In the past, it would have been almost unthinkable for TotalEnergies, one of France’s most prominent companies, to consider moving its main stock listing from Paris. But the company’s chief executive, Patrick Pouyanné, recently spoke to analysts about considering such a change.
“There was a discussion with the board of directors,” Pouyanné said on a recent call to discuss earnings. “We all agreed that we need to look at it seriously.”
Shell, Europe’s largest energy company, has said it may consider a similar move. But a change is not currently on the table, said Wael Sawan, chief executive of the company, which recently moved its headquarters from The Hague in the Netherlands to London, where it is the largest publicly traded company by market value.
Any measure would reflect the almost irresistible appeal of the United States as a center of energy production and innovation, as well as investment.
The United States has become the world’s leading oil producer and exporter of liquefied natural gas. Europe’s oil production, by contrast, is in decline and many European governments are skeptical about the oil and gas industry, which remains crucial to global energy supplies despite concerns about climate change. The Biden administration’s Inflation Reduction Act may also give the United States an advantage in cleaner energy technologies such as hydrogen and electric vehicles.
A key factor troubling these companies is the large differential in valuation that investors are willing to pay for US-based energy giants compared to their European counterparts.
The two largest American energy companies, Exxon Mobil and Chevron, enjoy a ratio of their share prices to their earnings, a valuation metric, that is at least a third higher than that of their European rivals, according to a recent study by Giacomo Romeo, analyst at the investment firm. Jefferies Bank. The New York listing debate is “becoming a key issue” among investors, he said in a note to clients.

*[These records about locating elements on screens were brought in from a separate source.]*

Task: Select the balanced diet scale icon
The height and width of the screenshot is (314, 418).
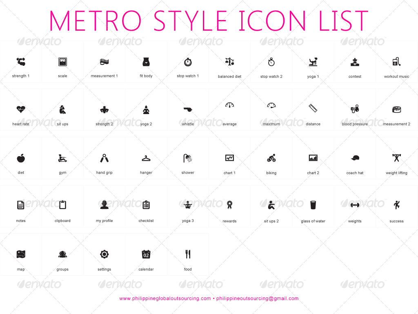Action: (229, 62)
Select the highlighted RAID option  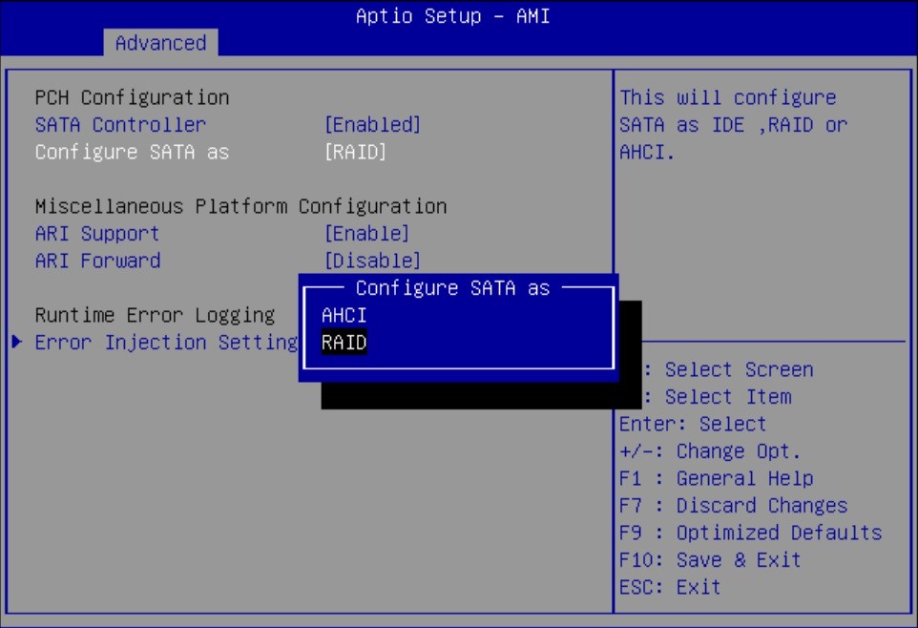point(342,342)
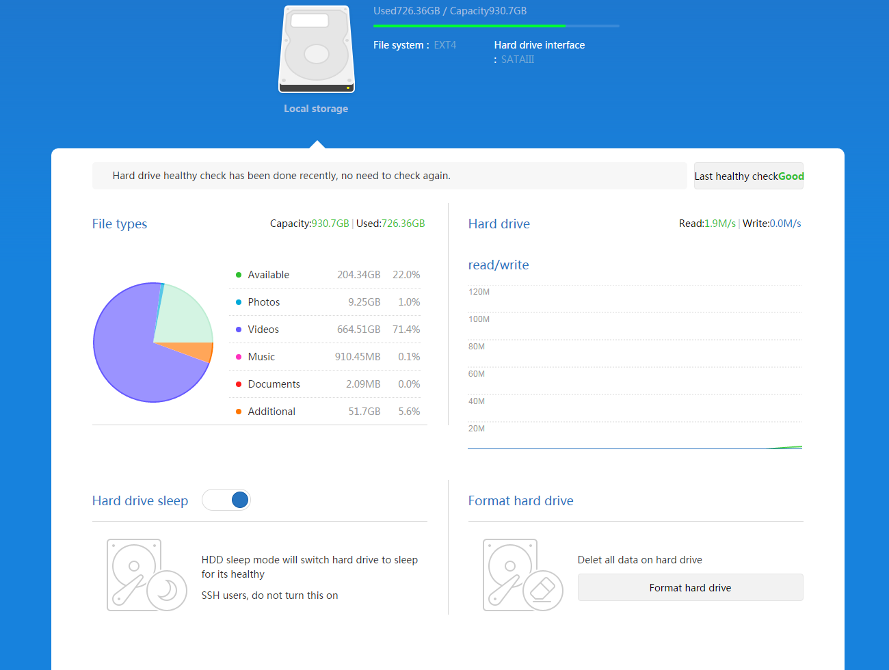This screenshot has height=670, width=889.
Task: Click the light green Available pie slice
Action: [x=181, y=314]
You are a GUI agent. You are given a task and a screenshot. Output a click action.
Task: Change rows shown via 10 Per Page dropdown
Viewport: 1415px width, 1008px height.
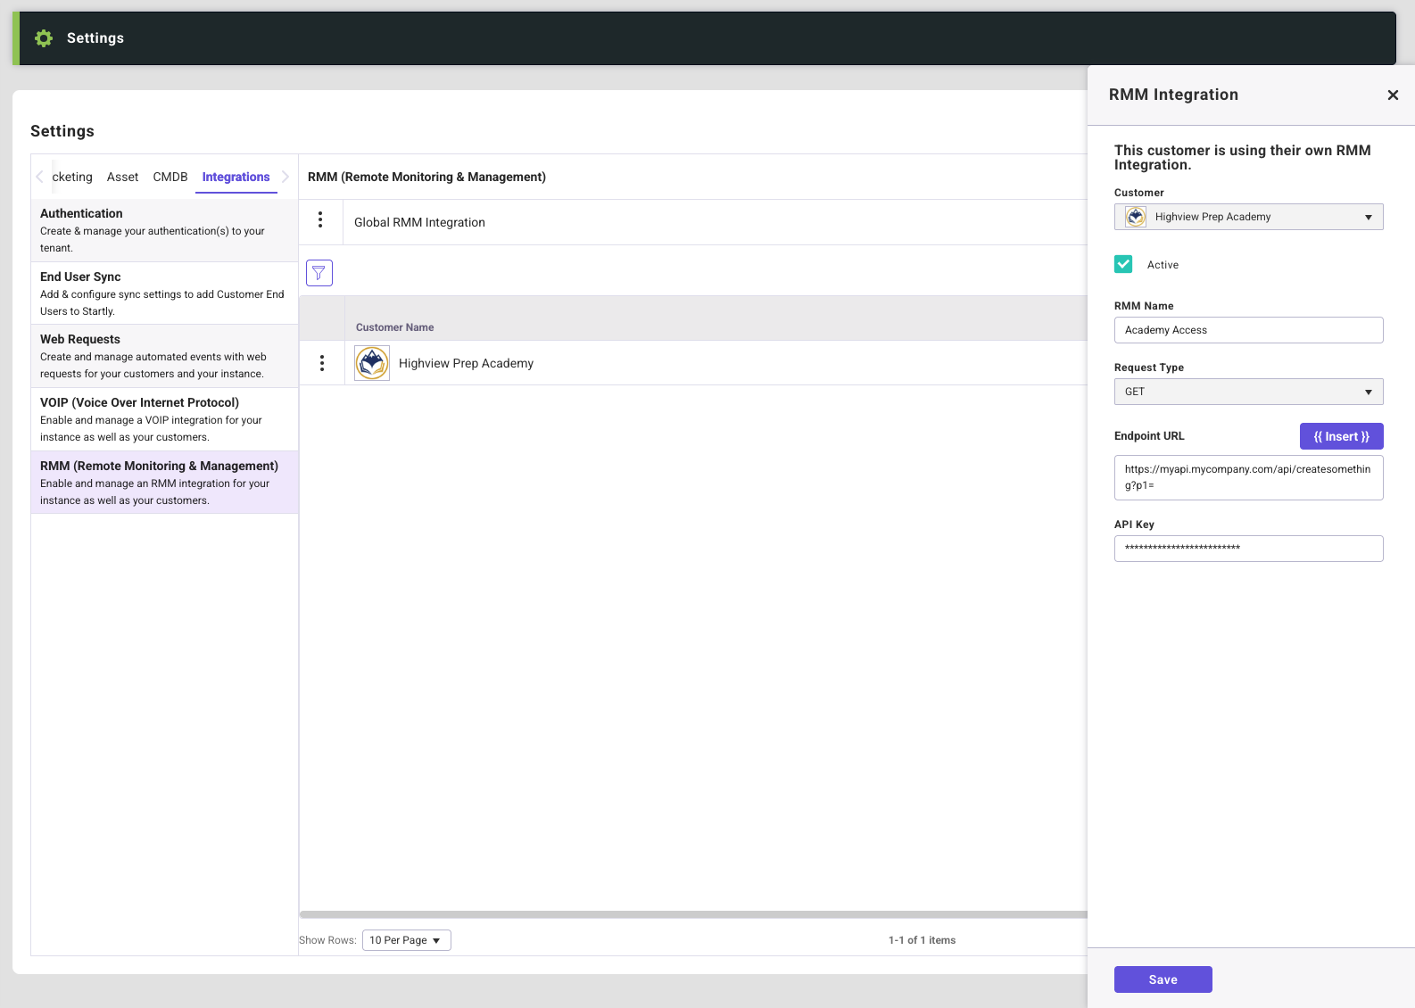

A lower stock valuation not only deflates executives’ egos, but also puts these companies at a disadvantage by using their shares to participate in a wave of industry consolidation. ExxonMobil, for example, recently bought Pioneer Natural Resources, a major shale drilling company, for $60 billion, while Chevron reached a deal to pay $53 billion for Hess, although legal issues over Guyana are complicating the sale. . Their European peers have been largely left out.

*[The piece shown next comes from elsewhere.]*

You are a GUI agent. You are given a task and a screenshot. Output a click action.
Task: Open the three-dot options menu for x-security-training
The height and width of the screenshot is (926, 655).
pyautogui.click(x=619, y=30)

European companies have come to consider measures such as going public in the United States as a potential way to bolster their valuation and close the gap with their rivals. Pouyanné, for example, said the number of North American shareholders in TotalEnergies was growing, but big investors faced obstacles to putting money into the French company’s shares, including time differences with European markets and exchange rate fluctuations. .
But any move could face blowback. French Finance Minister Bruno Le Maire has already vowed to fight a move by TotalEnergies. “I’m here to make sure that doesn’t happen,” he said.

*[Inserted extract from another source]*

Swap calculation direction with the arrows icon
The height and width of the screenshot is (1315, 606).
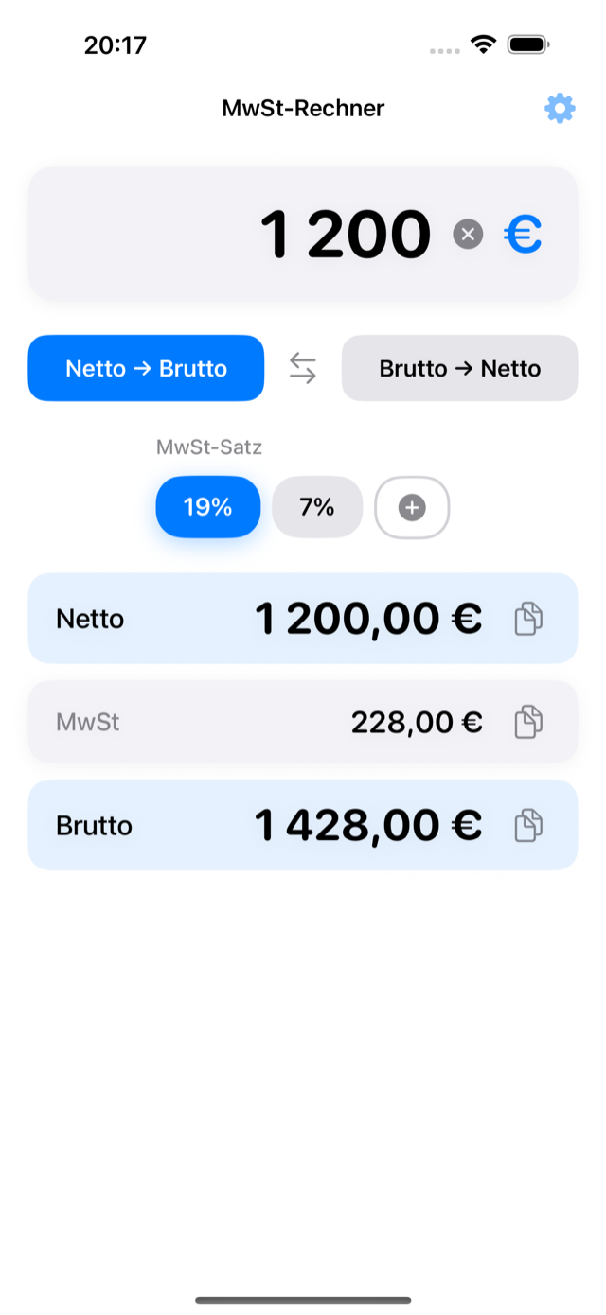(303, 368)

It would be difficult to overstate the importance of TotalEnergies to France. The company is a key domestic energy supplier and a major foreign investor, and is leading France’s transition to low-carbon energy through investments in solar, wind and other cleaner technologies.
A move by Shell seems more logical in some ways. It is one of the largest foreign investors in the United States, with more capital there than in any other country.
Shell has suffered a series of setbacks in Europe in recent years, including a court ruling that said it needed to accelerate its climate change efforts. There are also questions about whether the London Stock Exchange, which has fallen in popularity since Brexit, is the right place for a large company like Shell, which has a market value of around $232 billion.
It is also debatable how effective a move towards the United States would be in closing the valuation gap. Jefferies’ Romeo said changing primary listings alone may not be enough to eliminate the spread, adding that companies may also need to move their headquarters to be included in U.S. index funds, something Pouyanné has said. that I wouldn’t do.
Sawan has said he believes Shell shares are cheaper than they should be. However, he is focusing on efforts to boost the stock through better financial performance and greater rewards for investors. If that effort doesn’t pay off, Shell could consider action.
“We have a duty to look at every opportunity to beat that valuation,” he told analysts on May 2.